▸ **Required work**:
Check every line of the entries below for the word "Task", and copy the ones that have it.

----

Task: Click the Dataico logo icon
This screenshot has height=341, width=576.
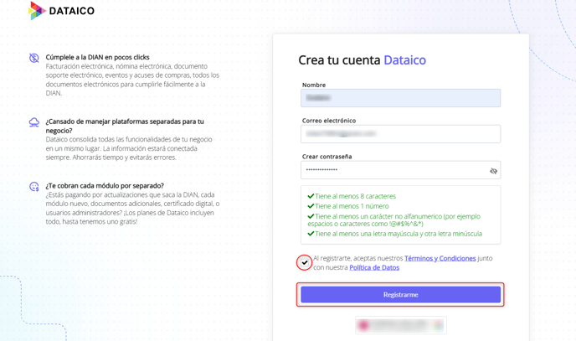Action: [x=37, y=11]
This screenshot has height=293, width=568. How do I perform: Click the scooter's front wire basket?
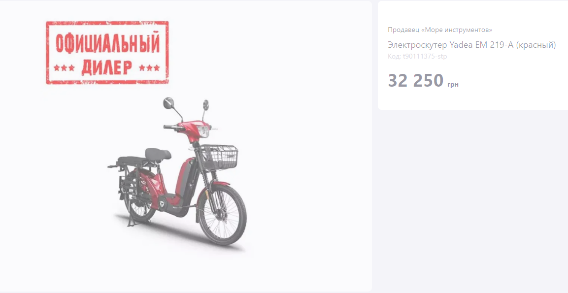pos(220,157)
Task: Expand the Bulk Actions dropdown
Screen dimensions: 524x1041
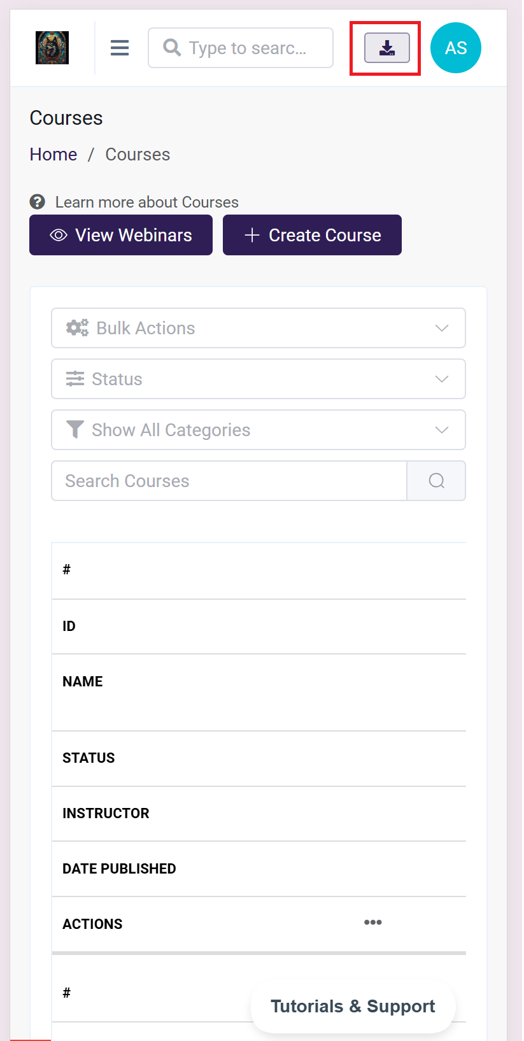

----

▸ **Reply to the exercise**:
Task: Click the Dataico logo icon
Task: Expand the Bulk Actions dropdown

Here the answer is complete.